Salt harvesting; a way of survival for Lake Urmia

May 22, 2019 - 19:30

TEHRAN – The results of recent studies showed that salts encrusted the Lake Urmia’s bed are required to be extracted to prevent from reduction of water level and becoming a salt flat, deputy chief of the Department of Environment (DOE), Masoud Tajrishi, has said.

Lake Urmia, in north-western Iran, was twice as large as Luxembourg and the largest salt-water lake in the Middle East. The volume of water at the lake measured at 30 billion cubic meters in 1997. However, after 2 decades, the water level has drastically decreased to only 2.5 billion cubic meters.

Low precipitation rate, water resources mismanagement and inefficient agricultural methods are believed to be the main culprits for converting the so-called “turquoise solitaire” to a partially dry and white surface.

“Studies conducted by a group of foreign researchers in cooperation with the Ministry of Energy have shown that since the next 500 years, Lake Urmia will be a playa (dry lake) and turns to a salt flat,” Tajrishi stated.
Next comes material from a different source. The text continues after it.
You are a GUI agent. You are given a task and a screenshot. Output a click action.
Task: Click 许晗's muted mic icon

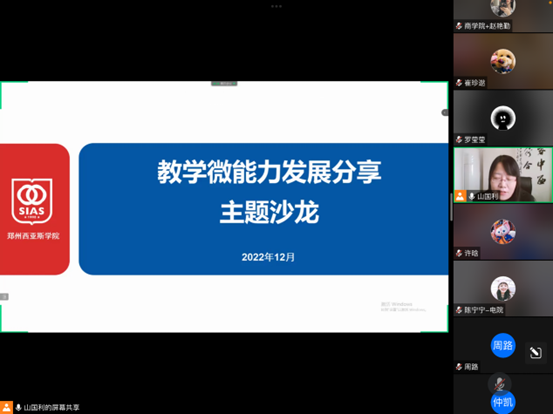point(459,253)
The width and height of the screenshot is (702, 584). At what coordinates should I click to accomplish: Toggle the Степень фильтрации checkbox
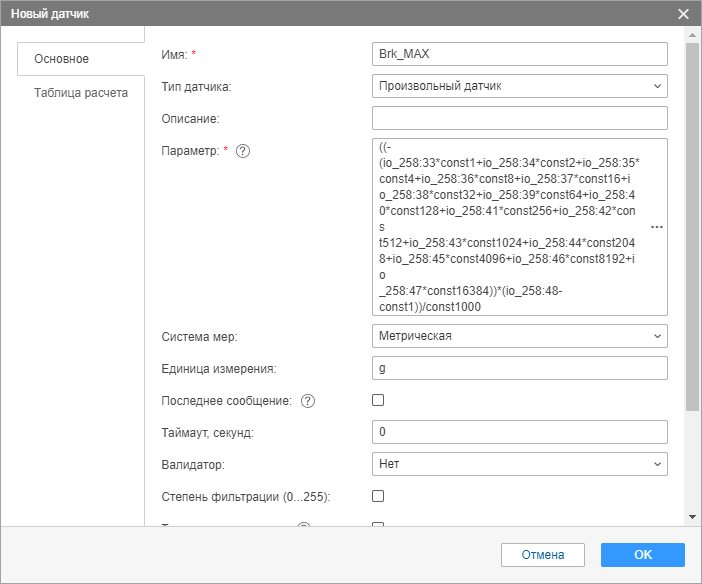click(378, 496)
A dry lake (or playa Spanish word) is formed when water from rain or other sources, like intersection with a water table, flows into a dry depression in the landscape, creating a pond or lake. If the total annual evaporation rate exceeds the total annual inflow, the depression will eventually become dry again, forming a dry lake. Salts originally dissolved in the water precipitate out and are left behind, gradually building up over time. If the floor of a dry lake is covered with salt, it is known as a salt flat.

“In the last few years, due to shrinking water level in Lake Urmia, its bed generally encrusted with precipitated salts, so salt harvest will not interrupt the restoration programs, but helps to revive the lake,” Tajrishi added.

He went on to say that accordingly, salt mining is possible in case the DOE issue a permit, while withdrawal must be carried out on designated locations in order not to bring irreparable damages to the lake.

All the lakes in the world have an average lifespan, in fact, the current lakes were once a sea, for example, the Caspian Sea and Lake Van were connected thousands of years ago, but the water was gradually shrinking and led to their separation, he explained.

Geologically, all the lakes will dry up in the future, and with restoration measures, we try to make their life time longer, he regretted, IRNA reported on Wednesday.

Of course, all these measures should be fully scientific and environmentally assessed, he noted, adding that one of the proposed tasks to save Lake Urmia was water transfer from the Caspian Sea, which was canceled because the life of the lake would have been shortened for 50 years due to leaving great salt reserves in its bed.

Water levels has also increased by 1.08 meters compared to the corresponding period last year, he said, adding that water amounting to 5.19 billion cubic meters is now covering some 3,200 square kilometers of the lakebed.

Salt reserves in Lake Urmia’s bed is so vast that every human on earth can have more than a 1-tone share from it, said Tajrishi, IRNA reported in November 2015.
Iran’s Geological Survey & Mineral Explorations Organization has been tasked to devise a comprehensive and scientific plan for efficient and standard exploitation of salt form the lake, he added.

Also in October 2017, when attending a meeting with representatives of mining companies, Tajrishi again touched on the great potential of salt mining in Lake Urmia and called for taking more serious action in this regard.

The thickness of salt varies between 0.5 to 4 meters, said Naser Aq, deputy director of Lake Urmia Research Institute, affiliated to Urmia University, IRIB reported in October 2017.

Gradually these salt sediments turn to salt stones which are one of the barriers to Lake Urmia’s restoration, he said, adding that even few millimeters of precipitation will stand above these salt stones and create the illusion that the lake has been revived.

Lake Urmia’s salt is a great opportunity for creating jobs as well as growing the economy of the region, the same report quoted MP Nader Qazipour as saying.